Anadolu Üniversitesi'nin öncülüğünde Eskişehir'de gerçekleştirilen Ulusal Raylı Sistemler Merkezi (URAYSİM) projesinde, Alpu Belediyesi'nin projede yürütmenin durdurulması için hukuki girişimlerde bulunduğunu kamuoyuna duyuran ve bu konuda medyamidas.com'a yaptığı açıklamalarda Eskişehir Büyükşehir Belediyesi'ne de tepki gösteren Eskişehir Sanayi Odası Başkanı Celalettin Kesikbaş, URAYSİM ile ilgili yeni açıklamalarda bulundu...
"Tüm belediyelerin oybirliği ile onay verdiği bir proje"
Kanal 26'da Muharrem Esen'in konuğu olan ve sorularını yanıtlayan Celalettin Kesikbaş, URAYSİM projesindeki son gelişmelerle ilgili, "Eskişehir Sanayi Odası olarak bu projede çok netiz.
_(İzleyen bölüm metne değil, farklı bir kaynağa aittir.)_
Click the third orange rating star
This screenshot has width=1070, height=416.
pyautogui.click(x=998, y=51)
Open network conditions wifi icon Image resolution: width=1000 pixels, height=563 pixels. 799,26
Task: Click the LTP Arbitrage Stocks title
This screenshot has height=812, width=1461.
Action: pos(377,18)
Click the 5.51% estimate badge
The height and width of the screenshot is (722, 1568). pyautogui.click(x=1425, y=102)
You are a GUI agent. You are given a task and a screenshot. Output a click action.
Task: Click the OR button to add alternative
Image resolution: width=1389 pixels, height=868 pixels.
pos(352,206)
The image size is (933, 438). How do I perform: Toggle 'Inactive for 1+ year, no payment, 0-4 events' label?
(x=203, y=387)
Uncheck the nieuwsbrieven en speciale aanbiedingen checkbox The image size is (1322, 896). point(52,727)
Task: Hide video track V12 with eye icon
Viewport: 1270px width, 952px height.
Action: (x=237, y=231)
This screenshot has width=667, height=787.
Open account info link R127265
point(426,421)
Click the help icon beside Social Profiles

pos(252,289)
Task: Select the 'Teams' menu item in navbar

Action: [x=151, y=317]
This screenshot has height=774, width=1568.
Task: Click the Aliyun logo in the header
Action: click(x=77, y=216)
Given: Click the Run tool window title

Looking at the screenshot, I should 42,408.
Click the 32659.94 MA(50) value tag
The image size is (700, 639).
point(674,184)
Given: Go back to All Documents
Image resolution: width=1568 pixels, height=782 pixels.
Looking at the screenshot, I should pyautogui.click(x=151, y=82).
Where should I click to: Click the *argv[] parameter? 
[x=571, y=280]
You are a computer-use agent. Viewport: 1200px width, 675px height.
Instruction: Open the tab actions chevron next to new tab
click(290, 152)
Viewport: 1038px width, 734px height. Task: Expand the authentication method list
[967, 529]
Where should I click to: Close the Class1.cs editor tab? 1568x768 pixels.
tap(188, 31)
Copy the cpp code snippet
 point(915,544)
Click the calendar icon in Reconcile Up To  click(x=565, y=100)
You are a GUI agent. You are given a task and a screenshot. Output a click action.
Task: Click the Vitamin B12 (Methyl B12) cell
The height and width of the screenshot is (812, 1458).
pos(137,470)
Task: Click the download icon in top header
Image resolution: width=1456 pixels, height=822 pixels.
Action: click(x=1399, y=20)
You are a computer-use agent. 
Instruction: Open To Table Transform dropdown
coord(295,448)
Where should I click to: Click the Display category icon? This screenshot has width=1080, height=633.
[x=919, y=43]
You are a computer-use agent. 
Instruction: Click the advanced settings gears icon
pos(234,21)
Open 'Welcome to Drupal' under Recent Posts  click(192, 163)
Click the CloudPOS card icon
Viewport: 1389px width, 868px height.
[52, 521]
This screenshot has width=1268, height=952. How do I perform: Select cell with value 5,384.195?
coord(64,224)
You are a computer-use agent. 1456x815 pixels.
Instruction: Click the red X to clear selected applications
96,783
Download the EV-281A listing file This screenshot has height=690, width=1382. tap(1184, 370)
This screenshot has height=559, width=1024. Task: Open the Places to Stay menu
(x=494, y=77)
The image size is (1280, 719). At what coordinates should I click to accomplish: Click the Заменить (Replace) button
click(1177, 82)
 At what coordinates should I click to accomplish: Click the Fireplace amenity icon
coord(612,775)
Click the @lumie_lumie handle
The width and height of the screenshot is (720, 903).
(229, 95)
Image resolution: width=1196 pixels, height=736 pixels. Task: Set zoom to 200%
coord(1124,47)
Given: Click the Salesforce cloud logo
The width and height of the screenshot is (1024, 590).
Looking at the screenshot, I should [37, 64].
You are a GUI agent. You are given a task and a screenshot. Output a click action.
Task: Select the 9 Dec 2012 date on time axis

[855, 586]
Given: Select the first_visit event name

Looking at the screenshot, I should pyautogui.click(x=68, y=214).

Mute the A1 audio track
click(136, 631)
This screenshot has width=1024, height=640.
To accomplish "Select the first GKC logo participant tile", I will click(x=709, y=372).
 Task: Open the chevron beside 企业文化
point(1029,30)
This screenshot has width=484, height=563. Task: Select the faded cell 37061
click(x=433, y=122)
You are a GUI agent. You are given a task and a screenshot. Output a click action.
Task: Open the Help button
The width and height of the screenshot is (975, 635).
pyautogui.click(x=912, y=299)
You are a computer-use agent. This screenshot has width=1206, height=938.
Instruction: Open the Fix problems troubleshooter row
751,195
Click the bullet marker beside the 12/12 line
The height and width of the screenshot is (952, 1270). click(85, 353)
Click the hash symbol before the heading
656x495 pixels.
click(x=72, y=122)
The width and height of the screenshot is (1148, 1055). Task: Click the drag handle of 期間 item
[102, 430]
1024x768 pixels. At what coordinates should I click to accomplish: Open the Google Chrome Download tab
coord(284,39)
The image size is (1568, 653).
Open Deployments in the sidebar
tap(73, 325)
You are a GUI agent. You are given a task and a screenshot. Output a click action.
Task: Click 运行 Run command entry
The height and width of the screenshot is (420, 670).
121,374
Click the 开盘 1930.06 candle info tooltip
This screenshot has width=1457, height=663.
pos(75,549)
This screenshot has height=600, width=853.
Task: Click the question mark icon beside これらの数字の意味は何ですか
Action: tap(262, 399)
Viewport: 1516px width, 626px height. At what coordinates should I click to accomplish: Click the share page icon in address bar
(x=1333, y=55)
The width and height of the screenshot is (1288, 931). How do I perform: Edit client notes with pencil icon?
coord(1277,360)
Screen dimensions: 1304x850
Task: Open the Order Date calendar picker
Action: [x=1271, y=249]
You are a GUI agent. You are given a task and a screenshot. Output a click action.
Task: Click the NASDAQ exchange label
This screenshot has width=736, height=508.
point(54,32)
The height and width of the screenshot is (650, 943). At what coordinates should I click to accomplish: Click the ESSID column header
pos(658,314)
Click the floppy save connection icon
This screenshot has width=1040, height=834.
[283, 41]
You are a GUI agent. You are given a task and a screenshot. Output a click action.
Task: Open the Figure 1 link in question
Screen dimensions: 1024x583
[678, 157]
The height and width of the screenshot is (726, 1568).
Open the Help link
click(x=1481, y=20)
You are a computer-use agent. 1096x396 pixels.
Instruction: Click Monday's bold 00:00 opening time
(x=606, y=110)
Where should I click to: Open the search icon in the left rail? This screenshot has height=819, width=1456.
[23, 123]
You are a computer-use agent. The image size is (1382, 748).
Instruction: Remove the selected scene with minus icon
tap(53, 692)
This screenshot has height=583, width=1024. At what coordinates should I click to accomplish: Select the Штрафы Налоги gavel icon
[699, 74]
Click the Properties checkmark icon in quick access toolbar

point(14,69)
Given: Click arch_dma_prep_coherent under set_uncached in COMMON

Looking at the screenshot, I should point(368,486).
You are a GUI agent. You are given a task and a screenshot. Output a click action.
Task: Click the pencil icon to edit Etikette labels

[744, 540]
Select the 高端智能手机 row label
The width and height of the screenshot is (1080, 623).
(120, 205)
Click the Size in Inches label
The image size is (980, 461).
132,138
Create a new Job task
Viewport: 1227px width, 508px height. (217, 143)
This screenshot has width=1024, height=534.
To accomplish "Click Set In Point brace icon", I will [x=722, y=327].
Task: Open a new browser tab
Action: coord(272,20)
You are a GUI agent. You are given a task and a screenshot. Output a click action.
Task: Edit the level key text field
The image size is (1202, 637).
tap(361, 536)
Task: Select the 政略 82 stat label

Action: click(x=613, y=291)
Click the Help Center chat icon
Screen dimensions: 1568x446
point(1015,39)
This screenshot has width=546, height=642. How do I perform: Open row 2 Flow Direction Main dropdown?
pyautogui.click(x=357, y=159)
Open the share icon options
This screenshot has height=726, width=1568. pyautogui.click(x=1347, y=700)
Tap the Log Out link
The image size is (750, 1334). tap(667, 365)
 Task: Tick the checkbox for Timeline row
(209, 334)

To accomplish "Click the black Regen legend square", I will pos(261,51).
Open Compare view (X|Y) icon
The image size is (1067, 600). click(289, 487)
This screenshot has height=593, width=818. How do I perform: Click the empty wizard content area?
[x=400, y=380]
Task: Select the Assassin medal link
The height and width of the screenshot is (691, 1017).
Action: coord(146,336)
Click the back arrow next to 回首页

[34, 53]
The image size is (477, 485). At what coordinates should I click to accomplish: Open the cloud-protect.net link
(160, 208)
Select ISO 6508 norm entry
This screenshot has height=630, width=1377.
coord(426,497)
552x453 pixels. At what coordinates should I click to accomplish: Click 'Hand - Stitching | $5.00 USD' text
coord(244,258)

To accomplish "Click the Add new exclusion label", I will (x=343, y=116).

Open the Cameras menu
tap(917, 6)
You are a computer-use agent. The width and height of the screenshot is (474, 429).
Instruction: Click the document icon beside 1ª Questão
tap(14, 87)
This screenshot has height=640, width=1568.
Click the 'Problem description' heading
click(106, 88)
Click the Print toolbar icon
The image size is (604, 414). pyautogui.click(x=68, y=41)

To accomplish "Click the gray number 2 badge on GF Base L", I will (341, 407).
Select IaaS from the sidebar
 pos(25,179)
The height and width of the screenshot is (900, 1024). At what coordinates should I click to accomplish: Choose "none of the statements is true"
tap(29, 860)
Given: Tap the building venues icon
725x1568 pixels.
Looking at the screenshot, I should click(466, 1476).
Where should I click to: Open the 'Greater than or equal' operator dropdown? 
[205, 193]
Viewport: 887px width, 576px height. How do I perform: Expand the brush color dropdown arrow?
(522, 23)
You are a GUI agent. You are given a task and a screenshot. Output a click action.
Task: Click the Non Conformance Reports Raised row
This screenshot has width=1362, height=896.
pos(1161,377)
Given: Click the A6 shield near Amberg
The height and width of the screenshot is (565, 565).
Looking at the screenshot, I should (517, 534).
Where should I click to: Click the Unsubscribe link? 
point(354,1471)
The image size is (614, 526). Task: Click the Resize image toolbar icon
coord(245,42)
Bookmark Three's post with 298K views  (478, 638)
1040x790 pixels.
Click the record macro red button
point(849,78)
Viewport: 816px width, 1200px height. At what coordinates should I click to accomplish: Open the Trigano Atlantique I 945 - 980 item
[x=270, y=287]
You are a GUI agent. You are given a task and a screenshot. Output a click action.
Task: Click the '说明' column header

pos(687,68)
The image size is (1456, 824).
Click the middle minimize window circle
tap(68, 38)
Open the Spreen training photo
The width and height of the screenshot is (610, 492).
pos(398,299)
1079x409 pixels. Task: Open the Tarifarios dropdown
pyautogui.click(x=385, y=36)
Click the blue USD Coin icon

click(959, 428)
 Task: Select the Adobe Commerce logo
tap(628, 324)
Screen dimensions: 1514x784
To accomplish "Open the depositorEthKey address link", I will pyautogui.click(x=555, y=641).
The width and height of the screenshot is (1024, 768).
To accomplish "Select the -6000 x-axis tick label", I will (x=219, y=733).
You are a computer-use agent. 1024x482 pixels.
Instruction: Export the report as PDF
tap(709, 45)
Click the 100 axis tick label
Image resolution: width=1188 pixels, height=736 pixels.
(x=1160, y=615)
Bizim projemiz de değil. Bu çalışma Anadolu Üniversitesi'nin senatosundan geçmiş, tüm çalışmalar yapılmış, belediyelerin meclislerinden oybirliği ile geçmiş. Ancak bazı belediyelerimiz maalesef şimdi 'URAYSİM yapılmasın' diyor. Çünkü URAYSİM'in ne işe yaradığını, ne yaptığını bilmiyorlar. Yüzde 70'ine gelmiş, tüm belediyelerin zamanında oybirliği ile onay verdiği bir projeye şimdi mahkeme kararıyla yürütmeyi durdurma kararı çıkartmaya çalışıyorlar" dedi.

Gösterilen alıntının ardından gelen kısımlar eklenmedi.